Basel, Suíça – Há 153 anos, o bioquímico suíço Friedrich Miescher identificou, em um laboratório improvisado no castelo de Tübingen, a molécula que hoje é reconhecida como ácido desoxirribonucleico (DNA). Mesmo apontado como o primeiro cientista a isolar a substância responsável pela hereditariedade, seu nome continua ausente da maior parte das comemorações ligadas à genética.

Do pus hospitalar à “nucleína”

Nascido em 1844, Miescher abandonou a carreira médica após perder parte da audição e passou a pesquisar a química da vida. Entre 1868 e 1869, raspou curativos descartados de um hospital local em busca de glóbulos brancos, mais fáceis de isolar do que células de tecidos sólidos. Nessas células, encontrou um composto rico em fósforo e restrito ao núcleo, diferente das proteínas conhecidas. Batizou-o de “nucleína”.

Em 1871, divulgou a descoberta no artigo “Sobre a composição química das células do pus”. A publicação, embora técnica, lançou as bases para a biologia molecular e antecedeu em quase um século a descrição da dupla hélice feita por James Watson e Francis Crick, laureada com o Prêmio Nobel em 1962.

Salmões do Reno como nova fonte

De volta a Basel, Miescher trocou os curativos por salmões que subiam o rio Reno para desovar. Os testículos dos peixes, repletos de DNA, tornaram-se matéria-prima abundante para suas experiências. Paralelamente, o pesquisador assumiu tarefas administrativas, auxiliou a indústria pesqueira local e colaborou com o governo suíço em projetos de alimentação carcerária, o que reduziu o tempo dedicado ao laboratório.

Últimos anos e legado

Sobrecarregado, o cientista comparava-se ao mito de Sísifo. Em 1890, contraiu tuberculose e mudou-se para um sanatório em Davos, onde propôs que as variações biológicas fossem explicadas por alterações estruturais de uma grande molécula, então tida como proteica. Miescher não chegou a relacionar definitivamente a nucleína ao mecanismo hereditário. Morreu em 1895, aos 51 anos, acreditando ter falhado.
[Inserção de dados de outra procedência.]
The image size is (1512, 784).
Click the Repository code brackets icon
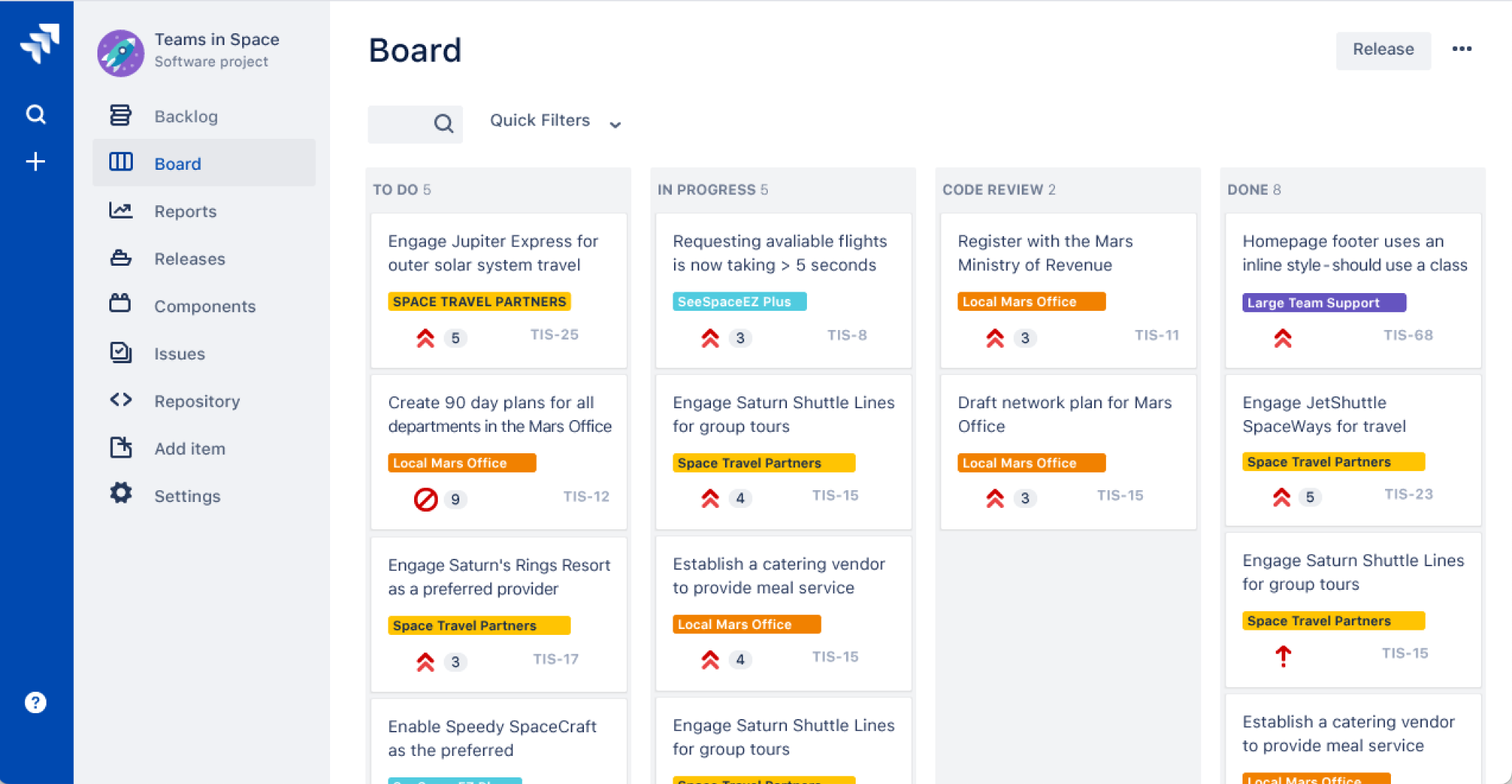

Pioneiro do DNA, Friedrich Miescher segue pouco lembrado 150 anos após a descoberta - Imagem do artigo original

Imagem: Internet

Seu mentor, o fisiologista Carl Ludwig, previu que “os descendentes agradecidos” reconheceriam o feito. Embora as tecnologias baseadas em DNA revolucionem a medicina e a biologia, o nome de Miescher permanece quase desconhecido fora dos círculos acadêmicos.